Your answer must consist of exactly the lines below, starting with the line with "This screenshot has width=160, height=309." and going on through the line with "Given: Open the viewer settings gear", and nothing else.

++++ Materials provided ++++

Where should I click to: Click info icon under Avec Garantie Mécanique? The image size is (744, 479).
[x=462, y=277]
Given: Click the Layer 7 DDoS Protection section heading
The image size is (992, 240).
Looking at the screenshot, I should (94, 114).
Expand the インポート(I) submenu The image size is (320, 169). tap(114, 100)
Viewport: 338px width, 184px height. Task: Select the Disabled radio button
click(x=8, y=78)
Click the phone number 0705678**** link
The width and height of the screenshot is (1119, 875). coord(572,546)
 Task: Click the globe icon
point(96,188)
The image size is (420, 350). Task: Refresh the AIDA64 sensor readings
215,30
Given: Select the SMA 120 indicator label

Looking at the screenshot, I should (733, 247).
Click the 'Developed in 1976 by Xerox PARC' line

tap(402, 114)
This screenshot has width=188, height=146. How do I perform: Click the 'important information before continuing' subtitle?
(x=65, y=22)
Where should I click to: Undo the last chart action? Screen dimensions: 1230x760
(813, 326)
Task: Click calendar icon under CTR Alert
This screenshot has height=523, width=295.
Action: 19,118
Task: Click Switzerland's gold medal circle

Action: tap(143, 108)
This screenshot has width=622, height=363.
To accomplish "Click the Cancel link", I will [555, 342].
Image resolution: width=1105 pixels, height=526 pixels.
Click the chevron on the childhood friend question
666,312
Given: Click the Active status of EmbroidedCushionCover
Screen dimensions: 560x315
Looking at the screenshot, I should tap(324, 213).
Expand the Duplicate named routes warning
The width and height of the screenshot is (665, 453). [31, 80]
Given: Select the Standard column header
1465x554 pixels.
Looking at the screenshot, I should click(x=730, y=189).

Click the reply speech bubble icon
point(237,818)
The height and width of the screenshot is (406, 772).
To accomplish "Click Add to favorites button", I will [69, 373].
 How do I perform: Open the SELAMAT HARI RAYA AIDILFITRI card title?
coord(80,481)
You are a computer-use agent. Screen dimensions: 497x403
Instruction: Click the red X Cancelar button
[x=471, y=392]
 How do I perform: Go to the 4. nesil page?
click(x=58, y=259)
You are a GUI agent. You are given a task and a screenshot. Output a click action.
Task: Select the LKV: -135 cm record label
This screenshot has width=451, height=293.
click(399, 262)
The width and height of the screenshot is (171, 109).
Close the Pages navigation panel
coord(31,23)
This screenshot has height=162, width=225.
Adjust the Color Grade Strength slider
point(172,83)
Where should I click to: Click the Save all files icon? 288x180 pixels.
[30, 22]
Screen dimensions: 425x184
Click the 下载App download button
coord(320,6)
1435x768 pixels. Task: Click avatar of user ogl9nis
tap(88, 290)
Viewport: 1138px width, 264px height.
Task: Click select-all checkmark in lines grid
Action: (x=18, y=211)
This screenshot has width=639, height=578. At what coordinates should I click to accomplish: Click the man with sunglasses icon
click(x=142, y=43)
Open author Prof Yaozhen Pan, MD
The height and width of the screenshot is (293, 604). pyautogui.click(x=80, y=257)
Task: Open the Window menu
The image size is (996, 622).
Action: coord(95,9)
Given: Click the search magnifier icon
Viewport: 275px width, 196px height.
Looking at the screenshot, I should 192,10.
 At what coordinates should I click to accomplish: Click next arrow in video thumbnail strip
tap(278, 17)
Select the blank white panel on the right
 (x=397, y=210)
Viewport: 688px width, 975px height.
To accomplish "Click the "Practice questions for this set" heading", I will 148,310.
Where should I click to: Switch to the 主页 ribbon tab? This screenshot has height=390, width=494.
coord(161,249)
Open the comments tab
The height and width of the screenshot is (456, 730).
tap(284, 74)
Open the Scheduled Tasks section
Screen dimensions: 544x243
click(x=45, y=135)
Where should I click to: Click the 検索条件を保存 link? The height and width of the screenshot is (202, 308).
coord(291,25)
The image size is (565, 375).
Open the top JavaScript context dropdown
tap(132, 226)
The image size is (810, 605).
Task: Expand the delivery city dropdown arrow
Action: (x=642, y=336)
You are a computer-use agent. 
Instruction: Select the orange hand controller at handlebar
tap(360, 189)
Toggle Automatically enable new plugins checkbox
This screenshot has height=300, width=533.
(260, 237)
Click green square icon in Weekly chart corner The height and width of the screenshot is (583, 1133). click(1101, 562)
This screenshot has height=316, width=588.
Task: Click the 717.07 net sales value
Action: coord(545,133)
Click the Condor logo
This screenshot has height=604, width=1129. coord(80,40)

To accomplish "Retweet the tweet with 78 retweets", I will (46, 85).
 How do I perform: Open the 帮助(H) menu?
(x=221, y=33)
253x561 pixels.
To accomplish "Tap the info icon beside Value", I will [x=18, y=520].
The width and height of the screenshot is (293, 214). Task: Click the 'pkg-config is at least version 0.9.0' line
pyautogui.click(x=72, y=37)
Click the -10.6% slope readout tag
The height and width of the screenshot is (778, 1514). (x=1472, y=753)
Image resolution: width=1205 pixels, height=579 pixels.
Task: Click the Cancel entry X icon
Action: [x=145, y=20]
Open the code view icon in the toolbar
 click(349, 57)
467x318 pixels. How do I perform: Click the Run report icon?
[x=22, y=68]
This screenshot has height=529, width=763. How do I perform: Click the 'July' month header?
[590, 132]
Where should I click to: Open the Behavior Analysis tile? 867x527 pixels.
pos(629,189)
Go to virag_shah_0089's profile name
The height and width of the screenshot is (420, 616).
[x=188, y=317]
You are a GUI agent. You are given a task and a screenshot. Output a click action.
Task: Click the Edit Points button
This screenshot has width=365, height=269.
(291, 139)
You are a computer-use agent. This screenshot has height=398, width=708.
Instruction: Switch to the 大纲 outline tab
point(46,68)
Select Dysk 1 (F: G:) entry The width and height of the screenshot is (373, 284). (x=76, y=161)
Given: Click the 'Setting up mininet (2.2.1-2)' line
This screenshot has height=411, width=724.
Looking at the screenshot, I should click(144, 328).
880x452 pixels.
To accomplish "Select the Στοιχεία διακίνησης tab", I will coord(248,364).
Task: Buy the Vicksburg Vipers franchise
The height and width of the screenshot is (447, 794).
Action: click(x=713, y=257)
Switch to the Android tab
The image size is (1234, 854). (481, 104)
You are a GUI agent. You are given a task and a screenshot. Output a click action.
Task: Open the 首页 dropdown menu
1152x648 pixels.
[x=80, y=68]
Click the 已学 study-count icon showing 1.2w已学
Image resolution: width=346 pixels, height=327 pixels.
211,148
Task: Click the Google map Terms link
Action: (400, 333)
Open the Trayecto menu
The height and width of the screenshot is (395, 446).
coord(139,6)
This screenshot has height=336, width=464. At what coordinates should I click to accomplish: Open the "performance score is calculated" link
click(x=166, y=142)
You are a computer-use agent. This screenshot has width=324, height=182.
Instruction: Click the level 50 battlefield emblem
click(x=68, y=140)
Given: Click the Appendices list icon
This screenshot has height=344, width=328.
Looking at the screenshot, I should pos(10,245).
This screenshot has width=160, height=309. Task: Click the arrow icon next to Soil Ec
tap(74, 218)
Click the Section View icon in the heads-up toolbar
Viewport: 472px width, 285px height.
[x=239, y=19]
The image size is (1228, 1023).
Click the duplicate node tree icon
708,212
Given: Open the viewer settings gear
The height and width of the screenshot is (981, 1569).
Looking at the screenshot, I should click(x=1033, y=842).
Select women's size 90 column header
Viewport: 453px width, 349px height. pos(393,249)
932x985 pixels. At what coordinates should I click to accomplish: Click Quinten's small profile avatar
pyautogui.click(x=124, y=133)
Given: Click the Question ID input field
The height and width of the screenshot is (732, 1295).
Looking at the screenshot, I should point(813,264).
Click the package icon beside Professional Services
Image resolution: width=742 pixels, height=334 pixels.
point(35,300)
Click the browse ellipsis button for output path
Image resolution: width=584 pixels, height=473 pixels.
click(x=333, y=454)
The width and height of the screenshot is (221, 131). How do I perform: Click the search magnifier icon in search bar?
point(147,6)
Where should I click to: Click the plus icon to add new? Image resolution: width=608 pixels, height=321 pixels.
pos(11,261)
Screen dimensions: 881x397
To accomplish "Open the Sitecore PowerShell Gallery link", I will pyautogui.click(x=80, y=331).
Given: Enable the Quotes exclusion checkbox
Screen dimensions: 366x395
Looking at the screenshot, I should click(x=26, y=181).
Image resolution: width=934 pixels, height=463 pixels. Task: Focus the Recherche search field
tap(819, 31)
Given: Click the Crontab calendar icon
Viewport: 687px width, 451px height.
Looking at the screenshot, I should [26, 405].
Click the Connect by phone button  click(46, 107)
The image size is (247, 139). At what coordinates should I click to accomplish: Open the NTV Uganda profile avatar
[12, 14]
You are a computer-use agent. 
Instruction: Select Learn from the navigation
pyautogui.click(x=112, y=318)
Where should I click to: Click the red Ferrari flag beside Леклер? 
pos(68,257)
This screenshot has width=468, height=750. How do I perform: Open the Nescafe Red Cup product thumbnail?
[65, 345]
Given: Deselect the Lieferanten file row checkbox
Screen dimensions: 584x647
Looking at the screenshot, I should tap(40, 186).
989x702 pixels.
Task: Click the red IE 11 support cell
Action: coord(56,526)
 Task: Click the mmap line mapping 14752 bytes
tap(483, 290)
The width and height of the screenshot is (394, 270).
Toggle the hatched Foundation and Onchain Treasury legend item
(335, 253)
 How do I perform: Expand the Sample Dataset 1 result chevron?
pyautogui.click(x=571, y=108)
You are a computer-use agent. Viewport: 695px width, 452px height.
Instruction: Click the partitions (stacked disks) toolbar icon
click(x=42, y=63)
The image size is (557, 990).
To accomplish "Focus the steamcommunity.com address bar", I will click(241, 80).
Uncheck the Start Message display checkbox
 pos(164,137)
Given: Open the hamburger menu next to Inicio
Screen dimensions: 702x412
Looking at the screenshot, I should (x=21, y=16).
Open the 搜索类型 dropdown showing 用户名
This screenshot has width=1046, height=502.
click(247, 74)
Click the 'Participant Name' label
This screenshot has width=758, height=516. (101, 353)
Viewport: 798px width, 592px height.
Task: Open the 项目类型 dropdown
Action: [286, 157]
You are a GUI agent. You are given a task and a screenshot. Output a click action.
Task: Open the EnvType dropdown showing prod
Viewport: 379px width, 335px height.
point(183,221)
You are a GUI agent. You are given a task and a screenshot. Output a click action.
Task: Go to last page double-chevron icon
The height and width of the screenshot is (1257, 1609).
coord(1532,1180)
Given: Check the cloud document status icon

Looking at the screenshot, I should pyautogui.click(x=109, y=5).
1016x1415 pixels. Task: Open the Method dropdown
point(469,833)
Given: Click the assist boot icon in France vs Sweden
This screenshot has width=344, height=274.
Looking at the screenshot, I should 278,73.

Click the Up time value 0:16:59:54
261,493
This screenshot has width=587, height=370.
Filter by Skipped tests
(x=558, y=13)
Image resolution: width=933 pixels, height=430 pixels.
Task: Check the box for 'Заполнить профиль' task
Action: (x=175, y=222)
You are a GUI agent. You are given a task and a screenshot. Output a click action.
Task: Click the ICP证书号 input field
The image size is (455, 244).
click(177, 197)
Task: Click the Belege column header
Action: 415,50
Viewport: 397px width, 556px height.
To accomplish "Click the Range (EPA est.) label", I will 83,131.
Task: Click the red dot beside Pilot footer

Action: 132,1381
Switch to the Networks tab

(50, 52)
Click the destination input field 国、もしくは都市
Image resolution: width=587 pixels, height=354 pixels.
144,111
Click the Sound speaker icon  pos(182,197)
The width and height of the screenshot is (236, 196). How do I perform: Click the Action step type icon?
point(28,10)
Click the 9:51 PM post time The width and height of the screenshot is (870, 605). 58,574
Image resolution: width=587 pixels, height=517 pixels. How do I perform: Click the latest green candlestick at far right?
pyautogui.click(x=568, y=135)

++++

Written solution:
This screenshot has width=160, height=309. Task: Click the arrow icon next to Soil Ec
tap(74, 218)
Click the Section View icon in the heads-up toolbar
Viewport: 472px width, 285px height.
[x=239, y=19]
The image size is (1228, 1023).
Click the duplicate node tree icon
708,212
Given: Open the viewer settings gear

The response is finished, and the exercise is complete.